━━━ RECORDS TO PROCESS ━━━

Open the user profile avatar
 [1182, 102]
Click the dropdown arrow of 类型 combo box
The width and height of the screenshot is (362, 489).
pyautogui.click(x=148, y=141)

━━━

### PROBLEM REQUIREMENTS:
With the line containing "The width and" as the first and the final line of the records as the last, copy that span exactly and nothing more.

### ANSWER TO THIS TASK:
The width and height of the screenshot is (362, 489).
pyautogui.click(x=148, y=141)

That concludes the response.